• **TASK ITEM**:
Set down, word for word, the passage of the sturgeon text below that runs from "Aside from their" up to and including "sharks before sturgeon.".

• **TEXT SHOWN**:
_ _ _

Kevin Kingsland, a doctoral candidate in zoology from Wyocena, Wis., said the testing they are doing is the same as what is used by a crime lab.

“The same micro-satellite analysis that we do on sturgeon is the same test they do on ‘The Maury Povich Show’ to find who the baby’s daddy is,” Kingsland said.

These tests are vital to differentiate the pallid sturgeon from another, similar fish. A cousin, the shovelnose sturgeon, looks similar to the pallid and is not as rare in the wild.

Heist said shovelnose sturgeon can be caught in the winter by anglers using night crawlers as bait.

Aside from their physical similarities, the two species have successfully bred together, creating hybrid sturgeons.

Kingsland said the two species were likely separated during the last glacial period, more than 10,000 years ago. He said there are 19 different markers on the fish’s genome to differentiate between a pallid and a shovelnose.

So far, among more than 1,000 larva samples, they have successfully identified three pallid sturgeon larvae.

Kingsland said he did not have any genetic experience before this project; he instead looked at behavioral patterns in fish.

When working on a literary review on sharks during his undergraduate degree, he used several papers written by Heist, who studied the conservation biology of sharks before sturgeon.

The sturgeon and shark are both ancient fish with skeletons made of cartilage, meaning they have no bones.

“These are primitive fish,” Heist said. “They are fish that have characteristics that evolved long before the bony fish. They are pretty unique, which gives them a high conservation value. We don’t want to lose something that unique.”

Kingsland said his interest in sharks grew after seeing “Jaws” for this first time and begin fishing. He still owns the first shark documentary he ever saw on VHS and keeps a few toys on his desk.

This year, larval sturgeon will be released in the wild for the first time to try and find where survivors are living.

“There’s about 30 species of sturgeon left in the world and almost all of them are endangered,” Heist said. “Sturgeon are among the most endangered species in the world. We have three species in the Mississippi River, so we don’t want to lose them.”

_ _ _

• **SUPPLIED RECORDS**:
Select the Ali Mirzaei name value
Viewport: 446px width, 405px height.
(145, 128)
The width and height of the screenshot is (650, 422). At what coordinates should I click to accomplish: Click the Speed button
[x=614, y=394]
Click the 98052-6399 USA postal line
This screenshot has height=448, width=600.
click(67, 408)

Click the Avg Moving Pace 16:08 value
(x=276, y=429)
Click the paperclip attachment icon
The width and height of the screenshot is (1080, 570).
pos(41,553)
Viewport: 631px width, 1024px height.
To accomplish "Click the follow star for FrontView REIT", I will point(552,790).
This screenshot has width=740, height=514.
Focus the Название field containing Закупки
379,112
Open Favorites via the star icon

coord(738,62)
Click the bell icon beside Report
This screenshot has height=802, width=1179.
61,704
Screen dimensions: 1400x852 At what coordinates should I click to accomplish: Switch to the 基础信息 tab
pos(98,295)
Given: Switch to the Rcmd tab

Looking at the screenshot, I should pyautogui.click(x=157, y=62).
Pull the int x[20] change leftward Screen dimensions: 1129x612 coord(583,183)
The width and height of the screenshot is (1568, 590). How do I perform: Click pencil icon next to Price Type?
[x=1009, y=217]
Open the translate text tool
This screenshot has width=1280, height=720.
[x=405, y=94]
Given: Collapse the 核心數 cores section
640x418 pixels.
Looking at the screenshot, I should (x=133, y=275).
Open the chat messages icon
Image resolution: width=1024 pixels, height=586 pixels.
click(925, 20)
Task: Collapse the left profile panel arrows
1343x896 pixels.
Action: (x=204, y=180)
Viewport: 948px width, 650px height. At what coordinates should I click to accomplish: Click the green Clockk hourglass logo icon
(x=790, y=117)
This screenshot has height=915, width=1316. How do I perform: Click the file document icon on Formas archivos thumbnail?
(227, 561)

_ _ _

• **EXERCISE ANSWER**:
Aside from their physical similarities, the two species have successfully bred together, creating hybrid sturgeons.

Kingsland said the two species were likely separated during the last glacial period, more than 10,000 years ago. He said there are 19 different markers on the fish’s genome to differentiate between a pallid and a shovelnose.

So far, among more than 1,000 larva samples, they have successfully identified three pallid sturgeon larvae.

Kingsland said he did not have any genetic experience before this project; he instead looked at behavioral patterns in fish.

When working on a literary review on sharks during his undergraduate degree, he used several papers written by Heist, who studied the conservation biology of sharks before sturgeon.